3.1. Sample Characteristics

Table 1 shows the demographic and clinical characteristics that were assessed across the three diagnosis groups. In the overall sample, 67.0% (238 out of 384) of the participants were female, the median age was 51.0 years (IQR = 38.00–61.00), the average of weekly working hours was 20 (IQR = 0.00–35.5), and most individuals had intermediate (50.3% [193 out of 384]) or high (46.4% [178 out of 384]) education. In general, a considerable number of persons with current affective disorder and remitted persons suffered multiple affective disorder at the time of the EMA questionnaires or in their history, respectively. In total, 39.0% (39 out of 100) of the persons with current affective disorders suffered from more than one affective disorder (range 2–7) at the time of the EMA questionnaires. In the group of persons with remitted persons, 66.3% (126 out of 190) suffered from more than one affective disorder (range 2–7), in parallel or in sequence, in their life span.

3.2. Burden

3.2.1. Person-Mean Momentary Burden

To examine perceived burden as a result of the daily EMA questionnaires, we looked at momentary burden and at an evaluation of experienced burden over the whole two-week EMA monitoring period. Figure 2 shows the distribution of the person-means of the momentary burden in the three diagnosis groups. Tests showed a significant difference between the three groups (H[2] = 17.31, p < 0.0001). Subsequent, Bonferroni-corrected pairwise comparisons showed that, on average, the person-means of momentary burden reported by the persons with current affective disorders (Mdn = 1.98, IQR = 1.28–2.57) were significantly higher than in both the remitted persons (Mdn = 1.64, IQR = 1.11–2.24; U = 7229.50, p = 0.01) and the healthy controls (Mdn = 1.28, IQR = 1.04–1.92; U = 3098.50, p < 0.0001).
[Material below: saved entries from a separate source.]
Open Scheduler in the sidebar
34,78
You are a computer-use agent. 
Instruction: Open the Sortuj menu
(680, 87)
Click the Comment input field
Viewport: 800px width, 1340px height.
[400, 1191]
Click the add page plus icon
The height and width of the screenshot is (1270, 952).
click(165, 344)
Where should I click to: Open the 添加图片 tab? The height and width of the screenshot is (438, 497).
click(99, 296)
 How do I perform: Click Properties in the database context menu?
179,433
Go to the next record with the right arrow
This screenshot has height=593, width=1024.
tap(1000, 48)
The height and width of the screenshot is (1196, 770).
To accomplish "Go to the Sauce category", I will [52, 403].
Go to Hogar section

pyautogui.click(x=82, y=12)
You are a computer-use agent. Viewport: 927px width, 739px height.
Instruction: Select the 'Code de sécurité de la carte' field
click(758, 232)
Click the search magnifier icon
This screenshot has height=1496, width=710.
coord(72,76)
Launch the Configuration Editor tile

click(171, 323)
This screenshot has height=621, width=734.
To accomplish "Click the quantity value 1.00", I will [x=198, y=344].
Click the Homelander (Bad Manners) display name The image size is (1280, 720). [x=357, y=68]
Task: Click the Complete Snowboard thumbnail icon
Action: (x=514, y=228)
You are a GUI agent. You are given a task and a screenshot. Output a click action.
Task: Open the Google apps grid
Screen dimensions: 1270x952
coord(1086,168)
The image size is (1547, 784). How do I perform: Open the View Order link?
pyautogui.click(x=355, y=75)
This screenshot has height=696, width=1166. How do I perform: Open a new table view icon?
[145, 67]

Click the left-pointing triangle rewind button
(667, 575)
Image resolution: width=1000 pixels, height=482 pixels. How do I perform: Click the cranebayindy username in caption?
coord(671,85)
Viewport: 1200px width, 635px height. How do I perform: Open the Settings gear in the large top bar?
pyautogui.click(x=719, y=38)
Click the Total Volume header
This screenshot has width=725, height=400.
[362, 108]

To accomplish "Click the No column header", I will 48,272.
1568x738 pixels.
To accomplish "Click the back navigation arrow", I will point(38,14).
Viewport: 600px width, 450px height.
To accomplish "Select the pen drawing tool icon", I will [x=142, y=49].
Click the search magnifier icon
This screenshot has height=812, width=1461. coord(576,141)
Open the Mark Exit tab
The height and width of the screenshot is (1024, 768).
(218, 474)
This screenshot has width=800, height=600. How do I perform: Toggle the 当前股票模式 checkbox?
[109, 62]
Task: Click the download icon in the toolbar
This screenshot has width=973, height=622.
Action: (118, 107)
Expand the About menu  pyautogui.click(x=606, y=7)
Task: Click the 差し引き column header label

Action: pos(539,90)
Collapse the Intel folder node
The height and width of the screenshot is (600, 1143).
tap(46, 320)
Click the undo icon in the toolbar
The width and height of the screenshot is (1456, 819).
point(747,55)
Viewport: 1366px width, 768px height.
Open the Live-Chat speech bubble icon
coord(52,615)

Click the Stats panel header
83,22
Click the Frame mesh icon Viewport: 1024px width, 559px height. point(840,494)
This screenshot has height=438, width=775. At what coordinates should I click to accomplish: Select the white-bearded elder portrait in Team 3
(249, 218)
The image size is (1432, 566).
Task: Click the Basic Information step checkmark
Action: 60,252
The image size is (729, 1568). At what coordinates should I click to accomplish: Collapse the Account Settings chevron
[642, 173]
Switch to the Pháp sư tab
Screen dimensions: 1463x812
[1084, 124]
3.2.2. Association Between Affective States and Momentary Burden

Table 2 shows the results of the unadjusted and adjusted GEE analyses, calculated over the whole sample (with a total of 24,537 completed EMA questionnaires). First, we found a significant negative association between positive affect and momentary burden (B = −0.23, 95%CI = −0.27–0.19, p < 0.0001), and a significant positive association between negative affect and momentary burden (B = 0.30, 95%CI = −0.24–0.37, p < 0.0001). These coefficients indicate that a score of 1.00 higher on the PA scale (range 1–7) is associated with −0.23 points less reported burden (range 1–7) and 1.00 point higher on the NA scale (range 1–7) is associated with 0.30 higher reported burden (range 1–7). Hereafter, in both analyses, the variables diagnosis group, weekly working hours, gender, age, and educational background were separately added to the model to check for possible confounding. None of these variables were considered a confounder. In addition, in neither analysis did we find significant interaction between these five covariates on the one hand, and positive or negative affect on the other. Next, regards the stability of momentary burden (i.e., to see whether levels of burden changed as the study period progressed); we found that the strength of the association between reported levels of burden as a result of the questionnaires did not change significantly over time (B = 0.00, 95%CI = 0.00-0.00, p = 0.09). To conclude, these results indicate that lower positive affect and higher negative affect were associated with slightly higher levels of momentary burden, regardless of the presence of a current affective disorder, number of weekly working hours, age, gender, and educational background. Also, reported level of burden remained stable over time across the whole sample.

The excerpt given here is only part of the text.